**Exercise description**
Count the lines in the listing below that hold the string "Domain". Reply with the number alone.

######

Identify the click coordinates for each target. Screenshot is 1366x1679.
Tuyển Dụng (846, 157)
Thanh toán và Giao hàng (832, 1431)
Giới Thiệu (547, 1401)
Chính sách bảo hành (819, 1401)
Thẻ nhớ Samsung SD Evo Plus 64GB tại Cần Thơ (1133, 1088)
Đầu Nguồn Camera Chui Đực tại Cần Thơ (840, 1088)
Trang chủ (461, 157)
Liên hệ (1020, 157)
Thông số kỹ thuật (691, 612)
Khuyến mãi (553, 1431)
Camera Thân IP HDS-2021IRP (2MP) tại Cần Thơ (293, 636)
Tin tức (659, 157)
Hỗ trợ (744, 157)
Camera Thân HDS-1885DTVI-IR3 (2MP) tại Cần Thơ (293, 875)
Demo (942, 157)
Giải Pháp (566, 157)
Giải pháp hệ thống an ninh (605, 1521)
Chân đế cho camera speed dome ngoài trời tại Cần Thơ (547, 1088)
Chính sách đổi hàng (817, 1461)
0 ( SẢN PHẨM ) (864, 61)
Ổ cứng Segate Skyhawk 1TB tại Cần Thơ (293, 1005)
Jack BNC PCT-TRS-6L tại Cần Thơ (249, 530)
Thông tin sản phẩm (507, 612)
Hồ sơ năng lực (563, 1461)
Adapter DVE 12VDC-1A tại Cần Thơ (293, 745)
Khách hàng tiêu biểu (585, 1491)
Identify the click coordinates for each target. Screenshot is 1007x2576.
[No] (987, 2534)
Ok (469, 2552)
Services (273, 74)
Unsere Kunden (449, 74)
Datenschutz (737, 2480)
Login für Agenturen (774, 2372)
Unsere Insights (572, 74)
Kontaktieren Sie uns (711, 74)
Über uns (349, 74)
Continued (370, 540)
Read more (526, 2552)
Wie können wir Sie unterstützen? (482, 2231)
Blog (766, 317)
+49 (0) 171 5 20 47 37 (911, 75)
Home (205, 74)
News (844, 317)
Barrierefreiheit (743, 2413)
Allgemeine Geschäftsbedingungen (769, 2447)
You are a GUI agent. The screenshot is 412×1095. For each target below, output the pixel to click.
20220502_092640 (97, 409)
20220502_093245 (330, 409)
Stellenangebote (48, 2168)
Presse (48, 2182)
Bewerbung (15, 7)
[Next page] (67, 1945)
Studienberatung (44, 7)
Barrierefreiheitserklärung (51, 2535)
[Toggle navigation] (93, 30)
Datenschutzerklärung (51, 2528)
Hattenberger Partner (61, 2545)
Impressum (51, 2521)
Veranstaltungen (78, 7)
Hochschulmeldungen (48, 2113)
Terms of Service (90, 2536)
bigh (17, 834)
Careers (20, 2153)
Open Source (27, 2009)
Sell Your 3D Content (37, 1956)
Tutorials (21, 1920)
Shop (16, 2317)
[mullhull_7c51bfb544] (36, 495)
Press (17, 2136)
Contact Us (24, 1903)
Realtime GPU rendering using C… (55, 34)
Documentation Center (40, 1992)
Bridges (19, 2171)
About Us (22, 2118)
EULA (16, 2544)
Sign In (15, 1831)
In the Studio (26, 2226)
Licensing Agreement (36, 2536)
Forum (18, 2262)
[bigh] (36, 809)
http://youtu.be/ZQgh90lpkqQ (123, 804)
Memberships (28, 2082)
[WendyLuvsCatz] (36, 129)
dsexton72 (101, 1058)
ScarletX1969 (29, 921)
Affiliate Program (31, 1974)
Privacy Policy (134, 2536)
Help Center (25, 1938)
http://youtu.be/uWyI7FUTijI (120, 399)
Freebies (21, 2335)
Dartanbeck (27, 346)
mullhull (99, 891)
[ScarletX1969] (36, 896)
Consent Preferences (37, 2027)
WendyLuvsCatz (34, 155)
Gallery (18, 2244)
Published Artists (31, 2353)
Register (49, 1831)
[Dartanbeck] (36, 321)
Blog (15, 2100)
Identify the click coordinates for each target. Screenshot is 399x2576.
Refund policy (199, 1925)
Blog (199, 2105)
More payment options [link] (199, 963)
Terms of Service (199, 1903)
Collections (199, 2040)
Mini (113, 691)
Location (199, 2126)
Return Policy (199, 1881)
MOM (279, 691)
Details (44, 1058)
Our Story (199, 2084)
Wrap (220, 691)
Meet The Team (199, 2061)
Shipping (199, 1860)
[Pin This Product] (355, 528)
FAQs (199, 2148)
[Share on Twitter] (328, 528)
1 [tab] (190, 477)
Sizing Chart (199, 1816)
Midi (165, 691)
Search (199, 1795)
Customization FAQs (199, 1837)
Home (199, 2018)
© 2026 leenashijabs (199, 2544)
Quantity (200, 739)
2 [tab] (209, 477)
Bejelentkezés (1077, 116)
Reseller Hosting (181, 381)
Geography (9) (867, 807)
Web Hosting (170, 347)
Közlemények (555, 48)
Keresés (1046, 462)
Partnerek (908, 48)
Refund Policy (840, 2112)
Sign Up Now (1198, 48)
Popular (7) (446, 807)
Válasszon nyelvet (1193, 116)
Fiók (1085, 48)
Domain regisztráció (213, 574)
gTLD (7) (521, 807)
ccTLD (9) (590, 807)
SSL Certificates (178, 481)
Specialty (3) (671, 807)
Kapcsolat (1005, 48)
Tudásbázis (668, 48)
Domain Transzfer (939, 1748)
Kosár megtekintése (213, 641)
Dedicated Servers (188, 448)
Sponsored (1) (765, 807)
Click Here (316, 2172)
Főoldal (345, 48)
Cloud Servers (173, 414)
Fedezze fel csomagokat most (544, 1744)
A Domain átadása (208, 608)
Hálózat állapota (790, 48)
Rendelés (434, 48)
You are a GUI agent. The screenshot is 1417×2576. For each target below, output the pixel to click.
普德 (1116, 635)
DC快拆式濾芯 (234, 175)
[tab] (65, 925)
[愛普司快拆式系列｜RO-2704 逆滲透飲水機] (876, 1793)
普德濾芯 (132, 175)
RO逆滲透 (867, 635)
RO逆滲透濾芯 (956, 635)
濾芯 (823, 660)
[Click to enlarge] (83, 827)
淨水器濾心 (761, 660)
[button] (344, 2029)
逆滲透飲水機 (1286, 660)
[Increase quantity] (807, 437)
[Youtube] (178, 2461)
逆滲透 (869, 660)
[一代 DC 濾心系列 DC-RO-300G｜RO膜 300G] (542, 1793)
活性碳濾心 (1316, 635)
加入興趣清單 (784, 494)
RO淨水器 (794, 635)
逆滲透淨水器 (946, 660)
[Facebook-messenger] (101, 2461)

######

**Output for this exercise**
3